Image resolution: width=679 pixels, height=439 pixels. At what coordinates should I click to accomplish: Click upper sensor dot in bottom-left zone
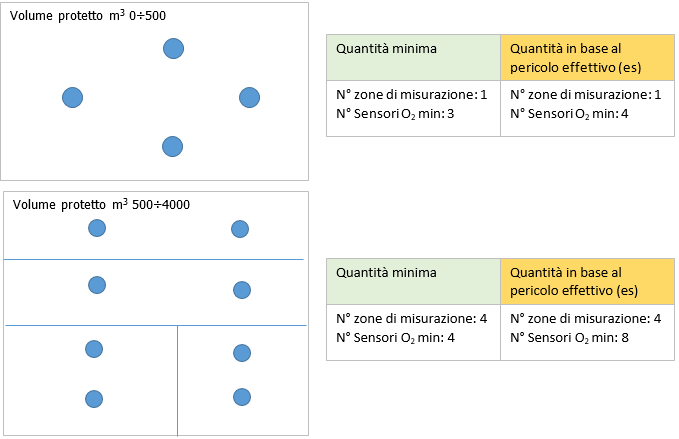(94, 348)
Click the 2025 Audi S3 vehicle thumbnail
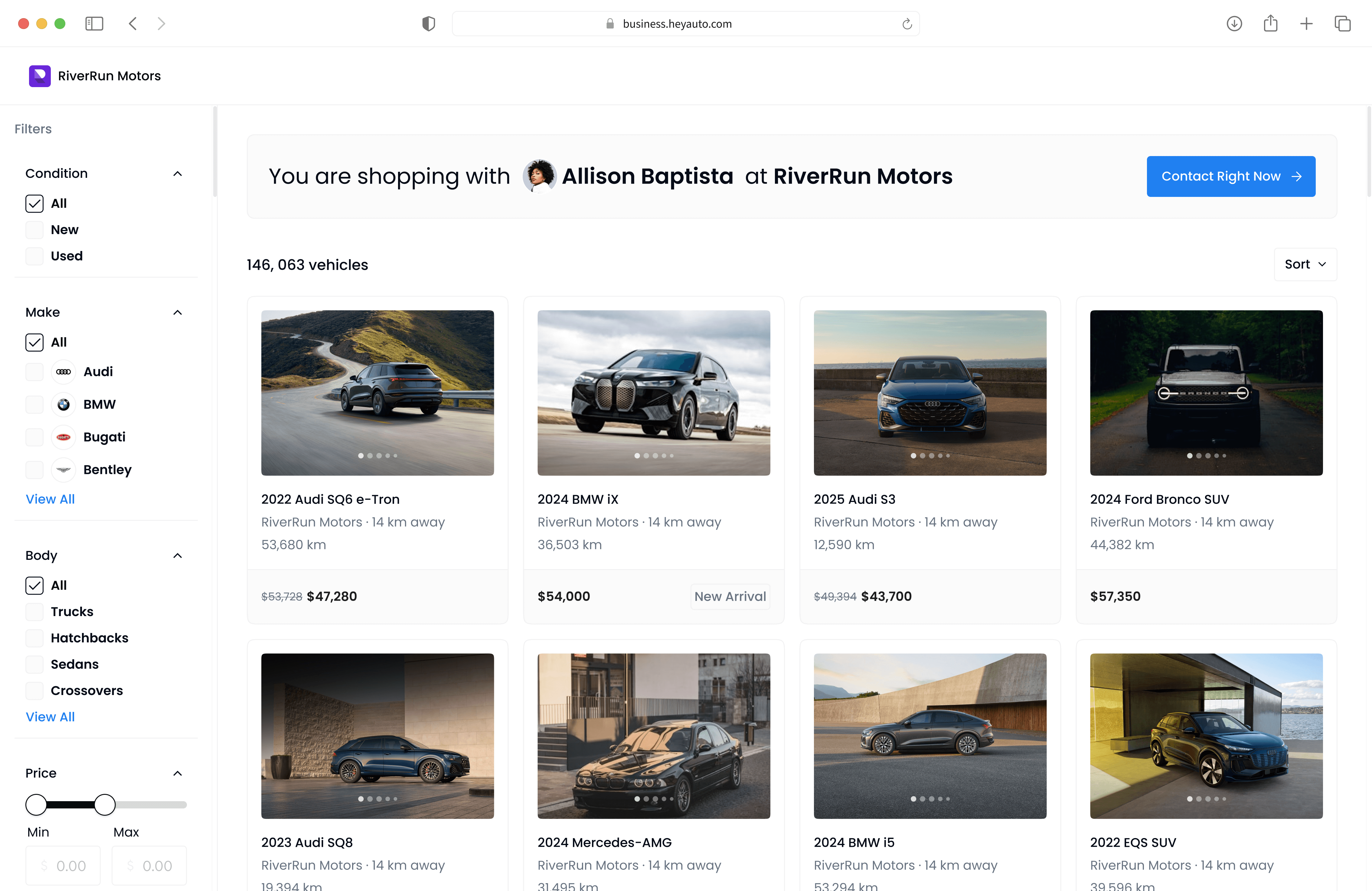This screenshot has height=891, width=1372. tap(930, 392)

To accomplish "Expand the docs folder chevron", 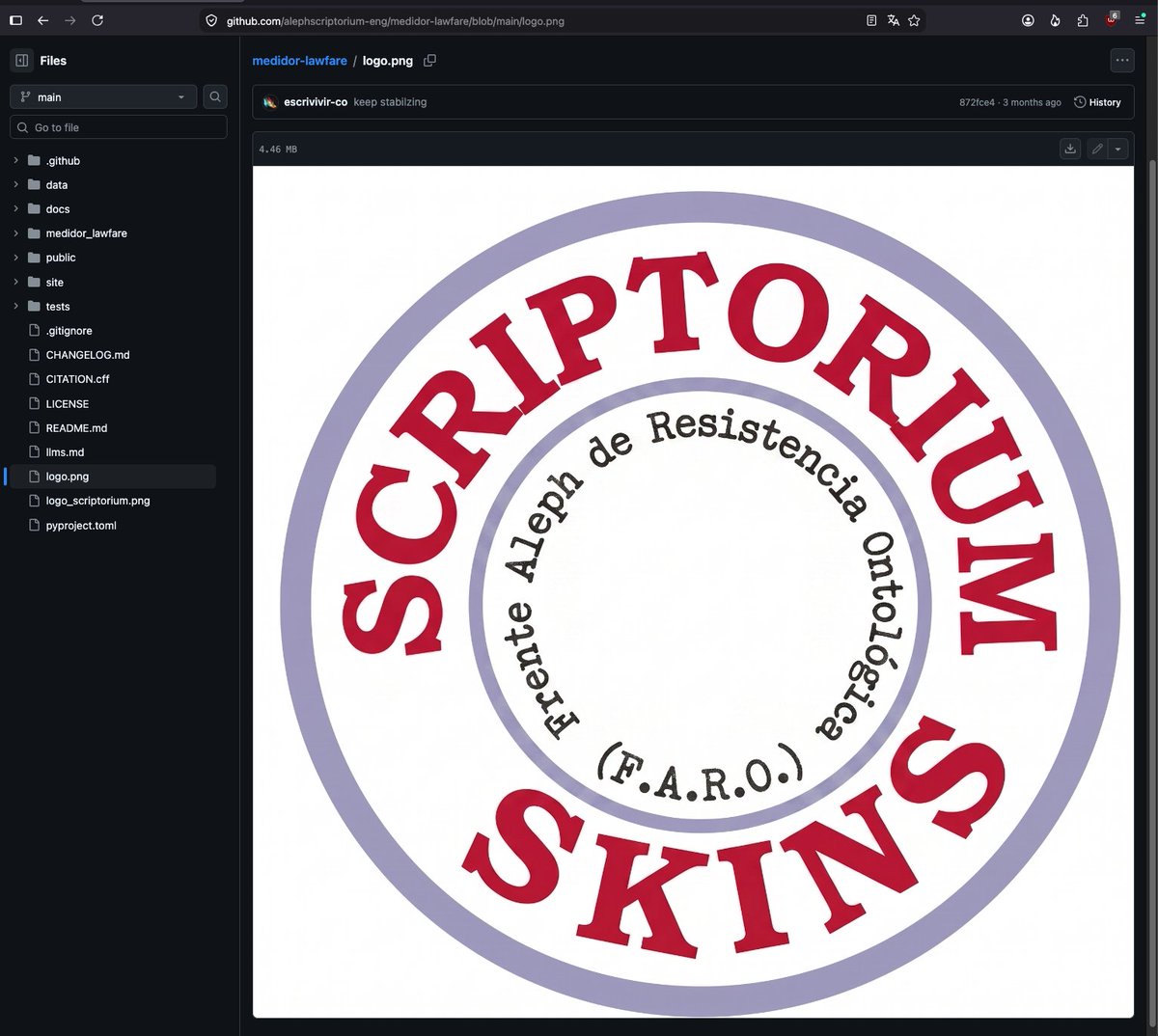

* * *

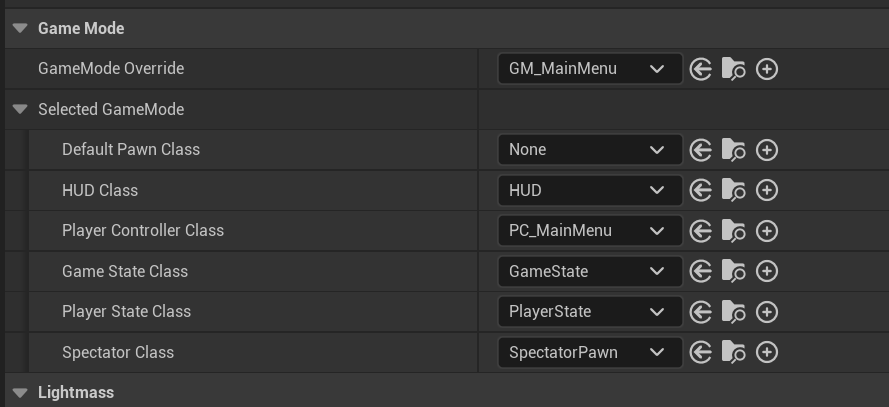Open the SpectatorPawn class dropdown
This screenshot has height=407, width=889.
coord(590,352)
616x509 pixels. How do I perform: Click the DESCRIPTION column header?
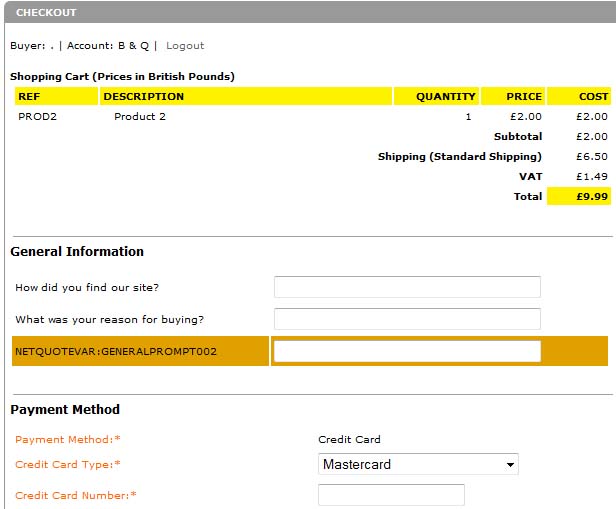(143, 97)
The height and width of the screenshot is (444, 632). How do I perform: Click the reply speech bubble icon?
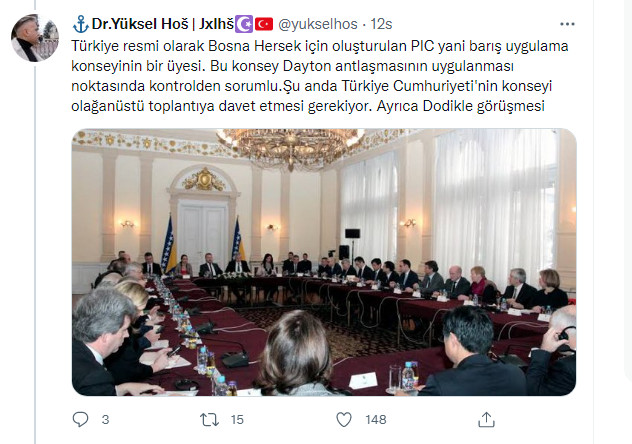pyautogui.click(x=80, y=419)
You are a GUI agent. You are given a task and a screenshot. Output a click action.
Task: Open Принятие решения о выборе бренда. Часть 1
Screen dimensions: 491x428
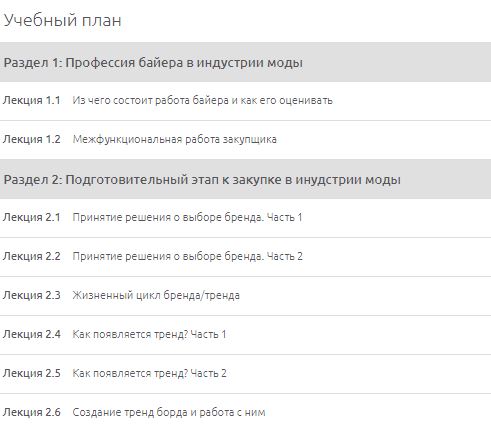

Exercise description:
In the lines from the one with "Image resolution: width=679" to the one with "the docs folder", change "chevron" to "arrow" and write those lines out again with nothing else altered. Leave out the pictures.

Task response:
Image resolution: width=679 pixels, height=439 pixels. At what coordinates should I click to accomplish: Click upper sensor dot in bottom-left zone
(94, 348)
Click the 2025 Audi S3 vehicle thumbnail
This screenshot has height=891, width=1372. tap(930, 392)

To accomplish "Expand the docs folder arrow", 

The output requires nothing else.